Evidence collection presents another major challenge. Ukraine faces the reality that a significant portion of the territories where international crimes occur remain temporarily under occupation. In such contexts, Ukrainian law enforcement is often denied access, making it impossible to directly document crimes or gather critical evidence. When coupled with the high threshold for proving environmental crimes, the difficulties of investigation become even more apparent. Given these constraints, alternative methods for monitoring, verifying, and documenting crimes take on particular importance. Among these, open-source intelligence (OSINT) has proven invaluable in supporting criminal investigations. It is essential for the prosecution authorities to enhance their approach to incorporating OSINT into national investigations. However, due to limited experience and expertise in the operational use of OSINT, this potential remains underutilised, marking a key area where international support is urgently needed.
Ukraine has made it a priority to seek accountability for crimes against or affecting the environment—crimes that scar not only the landscape but also the lives and future of the country. Yet, no Ukrainian court has delivered a single verdict to date. The reasons are understandable: the exceptionally high threshold of proof required, the complexity and diversity of the evidence involved, and the relative inexperience of national authorities in prosecuting such cases.

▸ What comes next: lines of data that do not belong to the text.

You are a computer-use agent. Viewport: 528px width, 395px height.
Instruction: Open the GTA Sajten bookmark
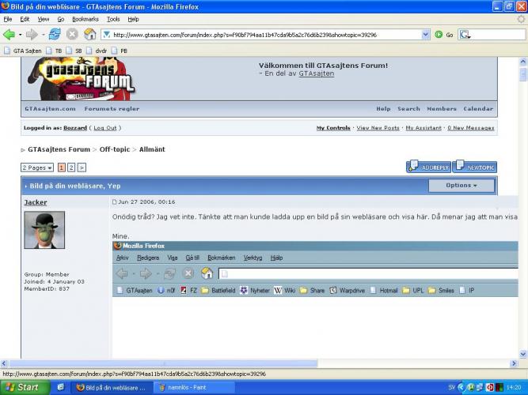(22, 51)
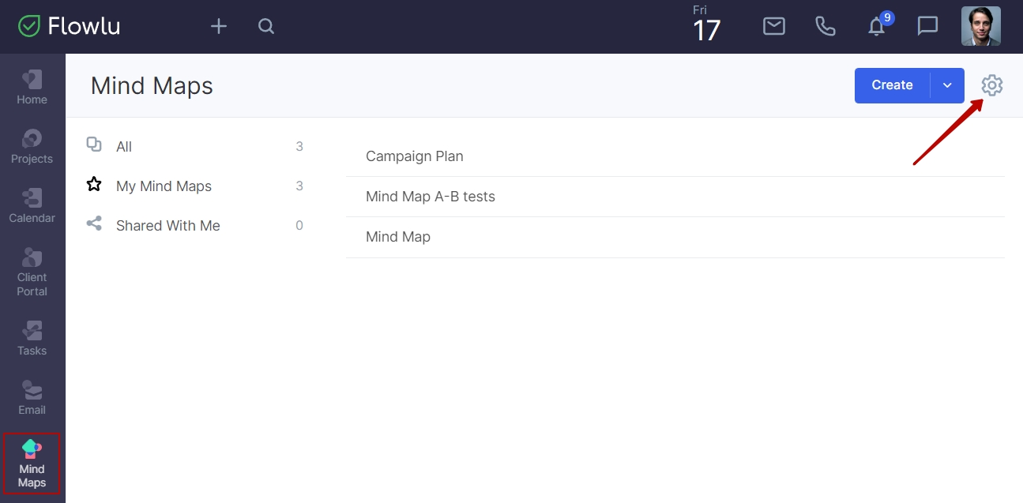Open the user profile avatar
Viewport: 1023px width, 503px height.
981,26
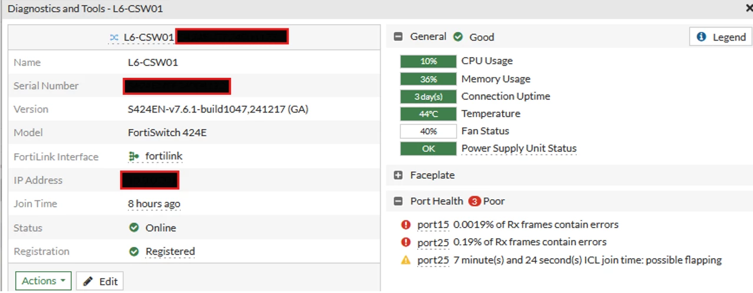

At present, there is greater potential for investigating these crimes within Ukraine than through the International Criminal Court. However, while justice takes time, nature does not wait.
The environment knows no geographic or temporal boundaries. Damage inflicted in one country can disrupt ecosystems and send ripple effects across regions and generations. Ukraine—often called the “Green Heart of Europe”—hosts an extraordinary range of ecosystems: steppe grasslands, alpine meadows, ancient beech forests, wetlands, and peatlands. Harm to these habitats reaches far beyond Ukrainian territory, serving as a stark warning to the world.
That is why the pursuit of environmental justice must be a collective global effort. Just as ecosystems are interconnected, so too must be our commitment to protect them—and to hold accountable those who willfully destroy them. As the legal maxim reminds us, “Without accountability, justice is only a word.” Ignoring environmental crimes in Ukraine opens the door to consequences elsewhere, and that is a risk the world cannot—and must not—take.